22. My view is that the Land Dispute Tribunal under the Land Dispute Tribunal Act, No18 of 1990, Laws of Kenya, had no jurisdiction to make determination on ownership of registered land, for its mandate was on questions of boundaries and occupation. The decision of 13th June 2007 was on ownership of Kakamega/Shiru/930 as between the protestor and the deceased. However, the matter of title to land is outside my jurisdiction by virtue of Articles 162(2) and 165(5) of the Constitution and, therefore, whatever views I may have of the decision of June 13, 2007 and the decree of June 18, 2008 are of no moment, what I should note is that there is a valid decree of a competent court, and there is no evidence that it has set aside. I believe that it is still valid and subsisting, and I believe the protestor is entitled to half of Kakamega/Shiru/930 by dint of that decree. Am alive to the fact that the protestor is and has been in occupation.

23. Other than what I have determined in paragraph 22, above, it is my holding, with respect to the application dated September 16, 2011 that there are certain issues that would need be addressed before final orders are made.

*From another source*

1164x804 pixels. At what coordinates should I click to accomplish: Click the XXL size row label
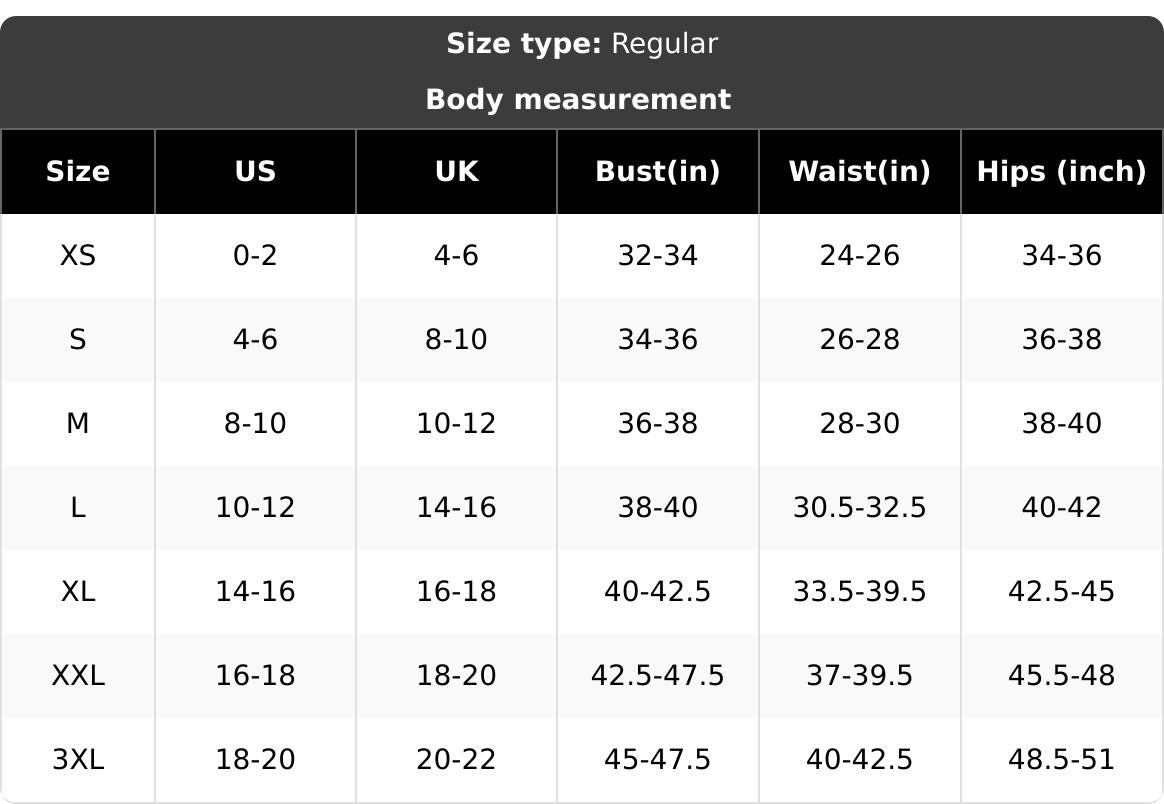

24. The orders that I should make at this stage are a s follows; -a.That I declare that the protestor is entitled to ½ share of Kakamega/Shiru/930, and the estate of the deceased to the other ½;b.That the Land Registrar for Vihiga County is hereby directed to give effect to the decree in Vihiga SRMC Misc. Application No40 of 2007, of June 18, 2008{{^}}, by hiving half off Kakamega/Shiru/930 and registering the same in the name of the protestor Musa Makai Mulicho;c.That, I declare that the ½ share due to the estate shall be shared equally between the administrator, the estate of John Mwanuli Shabulimo, the estate of Zena Mimuatta, Jescah Achakulwa and Femima Khaluma;d.That the distribution in (c), above, shall not be effected before the shares due to the late Elisha Musonye Shitawa and the late Wilson Musungu are determined, and a certificate of confirmation of grant shall not issue until those shares are ascertained;e.That the matter shall be mentioned on a date to be allocated at delivery of this judgment, for compliance with (d), above;f.That costs shall be in the cause; andg.That any party aggrieved has leave of 28 days, move the Court of Appeal, appropriately.

DELIVERED, DATED AND SIGNED IN OPEN COURT AT KAKAMEGA ON THIS……………23rd.………………...….DAY OF …………December .…………….2022WM MUSYOKAJUDGEErick Zalo, Court Assistant.Mr. Khayumbi, instructed by J I Khayumbi & Company, Advocates for the AdministratorsMr. Amasakha, instructed by Amasakha & Company, Advocates for the protestor.